I disagree, but my opinion is colored by my own experience, and having specialized in parallel and distributed computing (in HPC, simulations and such).
When you can separate the logical tasks for each core, the end result can be much simpler than the same functionality running on a single core.
The key difference is understanding and using the various mechanisms one can use for communications (and passing data) between the cores, and how to separate the "jobs" effectively.
In other words, you do need to learn/know more programming techniques, but it is worth it in the end. Message passing, message queues and mailboxes, are extremely common, and very often used in systems programming especially in low-level graphics interfaces. Inter-core interrupts (where code in one core causes an interrupt in a designated other core or all other cores) are also useful, but more for synchronization than data/message passing. RPis use a mailbox interface for communicating between the VC and the ARM core, for example. If you care to learn by a combination of learning the background idea/theory and then experiment, I assure you can get the hang of it quick.
It does require some experience to design the separation between logical workloads in a parallel/multi-core system effectively, though.
If we look at historical precedents, the first parallelization primitives in programming languages revolved around parallelizing loops and such, which really isn't that useful in real life; we just had to learn the better ways, eventually.
I don't think there are any right or wrong answers as such.
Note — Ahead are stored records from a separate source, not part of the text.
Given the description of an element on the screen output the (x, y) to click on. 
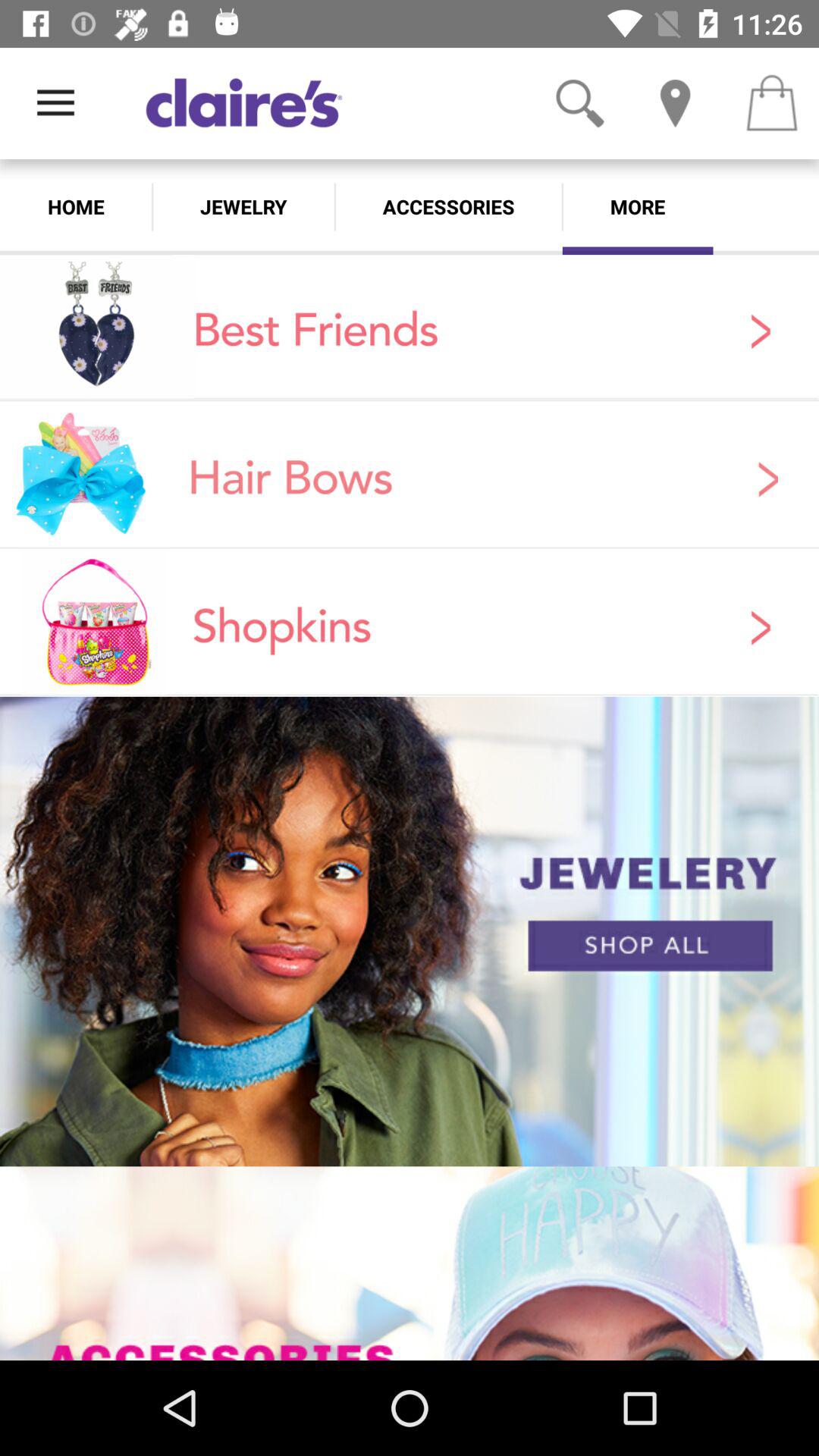
turn on the icon next to the accessories app (243, 206)
Given the description of an element on the screen output the (x, y) to click on. 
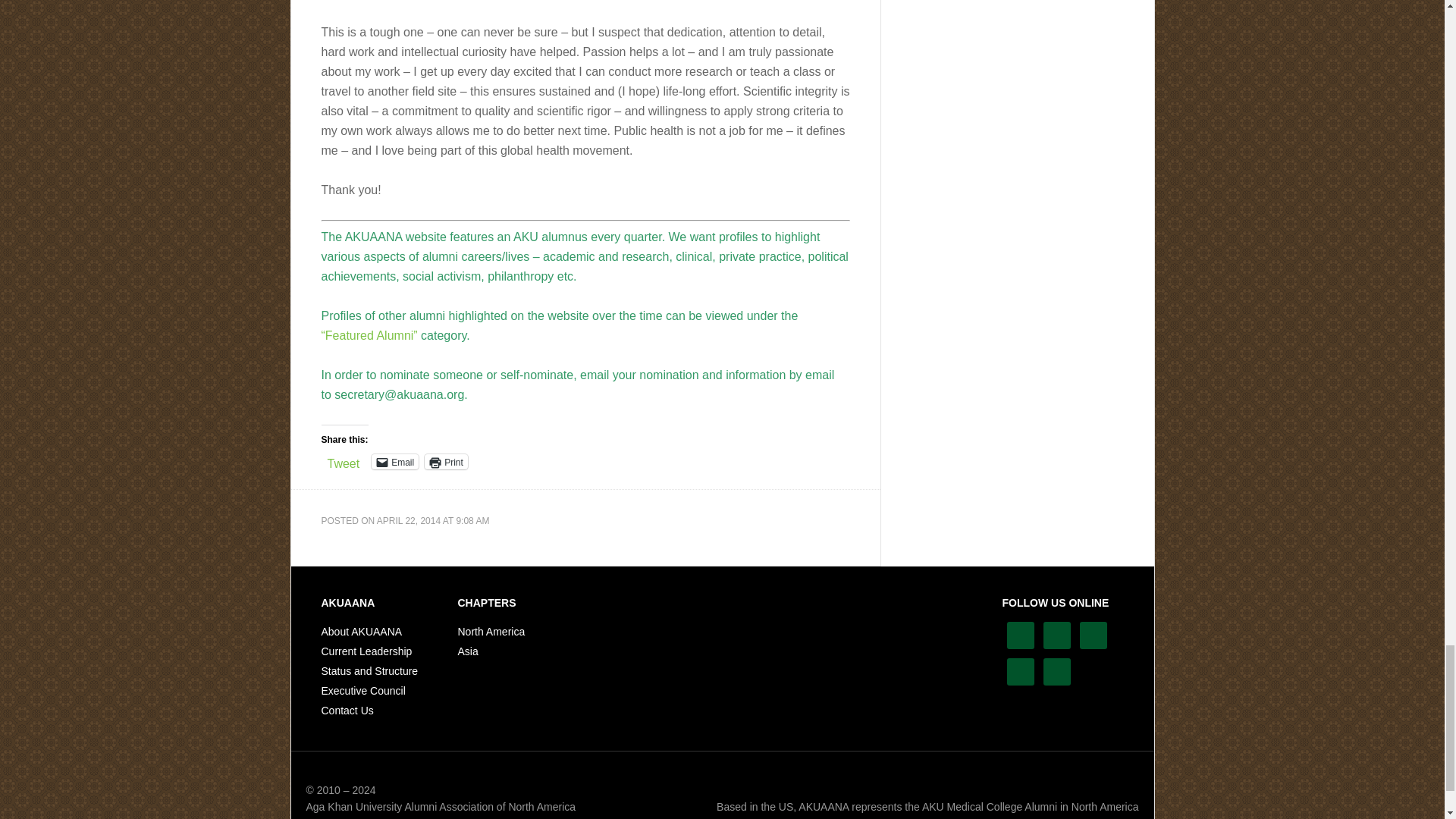
About AKUAANA (362, 631)
Click to email a link to a friend (395, 461)
North America (491, 631)
Executive Council (363, 690)
Click to print (446, 461)
Contact Us (347, 710)
Status and Structure (370, 671)
Current Leadership (366, 651)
It is like many engineering things, whereby there are millions of different ways of skinning a cat.
A period of time, after I posted, what you quoted. I partly changed my mind, because some real-time tasks, would actually benefit from the separation (partly like how you describe), but I was thinking more on the lines of. One of the CPUs could have any intensive interrupt handling sections, with the corresponding timing jitter, and increases in maximum latency.
But the other core, could have few or no interrupts, and hence be able to have rather deterministic timings and progress through what it is supposed to do.
I see your point, which is a very good one. Which (if I understood it correctly), is saying that splitting real life software tasks/jobs (presumably in some but not all cases), between different CPUs (or threads), can be a useful way of breaking/partitioning down a task, into efficiently sized 'chunks' for software developers, to handle.
Because single core performance (barring possible future developments/inventions, e.g. Quantum computers, although that would be more like a huge number of tiny cores, acting in parallel), is unlikely to speed up that much, because of laws of physics limitations, such as the speed of light and limits as to how small, low capacitance and fast, real life producible integrated circuits, can develop into.
Also, that tends to use disproportionately much more power, than lower frequency solutions.
Whereas, having an ever increasing number of cores, in the same processor package, for CPUs or graphics cards. Tends to be cost, size and power efficient. So could well be the way forward.
But there could be barriers, such as Amdahl law.
https://en.wikipedia.org/wiki/Amdahl%27s_law